Artigo Acesso aberto Revisado por pares

Post-struggle art: Its vicissitudes and atavisms Reconsidering the political value of Brett Murray’s Hail to the Thief works

2016; Taylor & Francis; Volume: 35; Issue: 2 Linguagem: Inglês

10.1080/02580136.2016.1162954

ISSN

2073-4867

Autores

Matthias Pauwels,

Tópico(s)

Theatre and Performance Studies

Resumo

This article revisits some of the controversies and debates that arose in 2012 over works by South African artist Brett Murray and his painting The Spear in particular. It aims to offer a more sober, profound and instructive evaluation of the painting and the larger body of works it was part of, displayed in the two-part exhibition titled Hail to the Thief.

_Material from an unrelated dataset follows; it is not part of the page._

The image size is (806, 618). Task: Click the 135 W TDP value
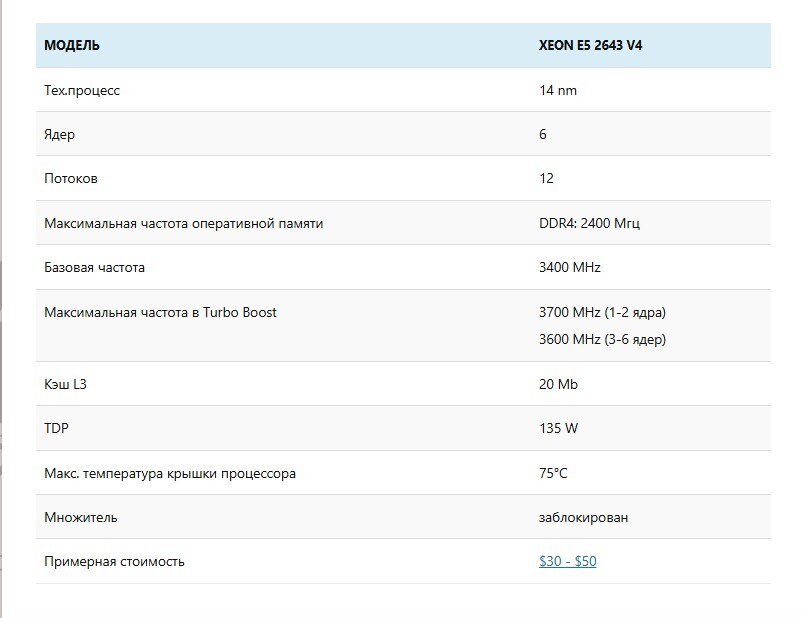pyautogui.click(x=558, y=428)
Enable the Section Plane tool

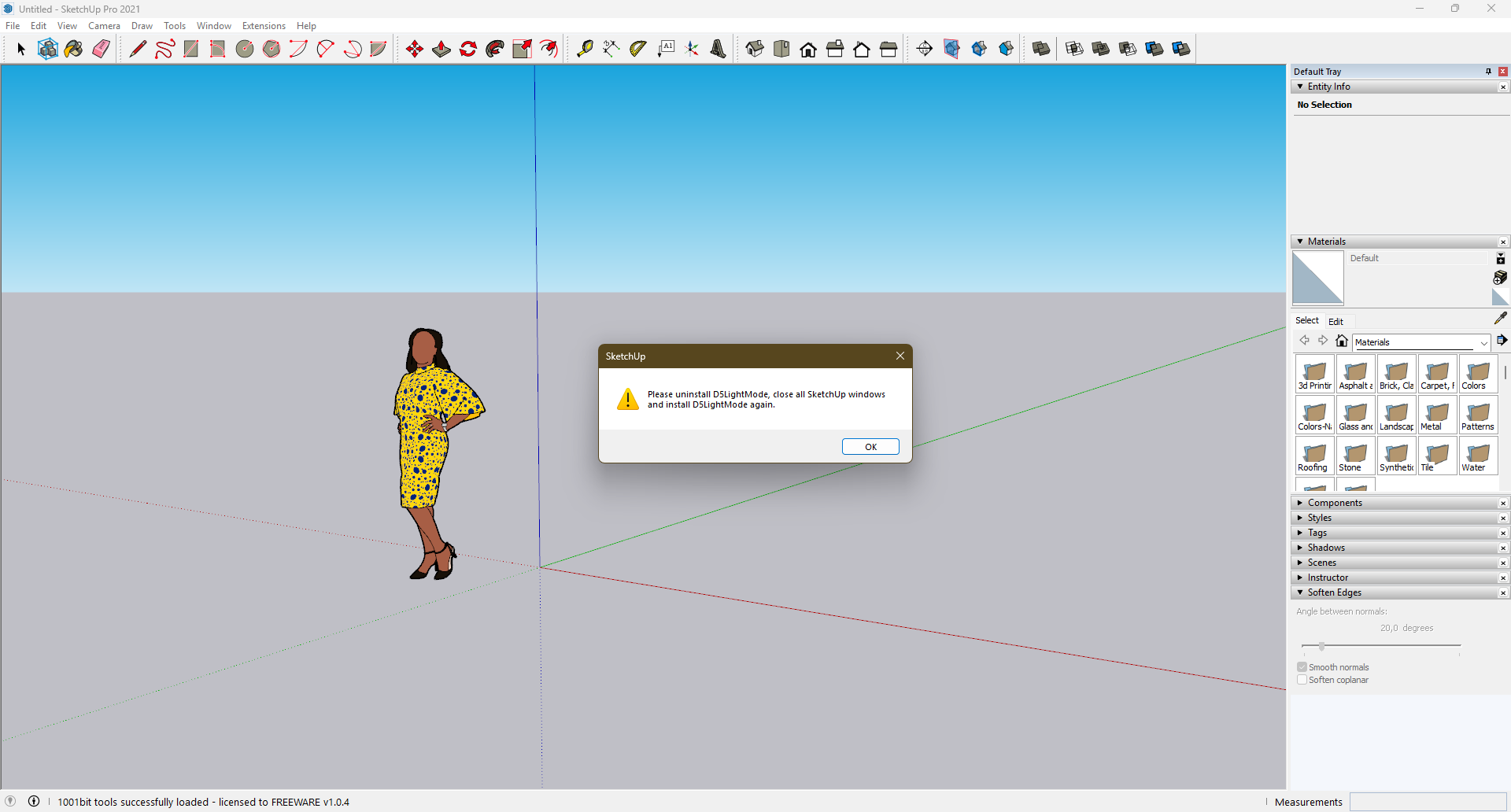(x=925, y=49)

It undertakes an immanent critique of these works, assessing their appropriateness with regard to the liberatory aims and horizon of Murray’s art practice, as well as staking out the level of analysis most fundamental to such an evaluation. It does so, first, by taking issue with two dominant readings and critiques of Murray’s works in terms of unintended and unconscious messages that are found to be counterrevolutionary and racist respectively. Over and against such content analyses and criticisms, the article closes in on a more properly aesthetic form of politics embedded in the communicative mode, subject position and scenario of interaction performed by Murray’s Hail to the Thief works. Although such aspects were mostly overlooked, the article argues that they are key to determining the liberatory potential of Murray’s political art. In the end, the latter is criticised for still adhering to a rather conventional vanguardist model of art’s political role— postmodern tendencies notwithstanding. The article argues that this is untenable from a liberational perspective mainly because of the maintenance of an epistemic hierarchy between critical art and its publics and the ensuing debilitating agential effects.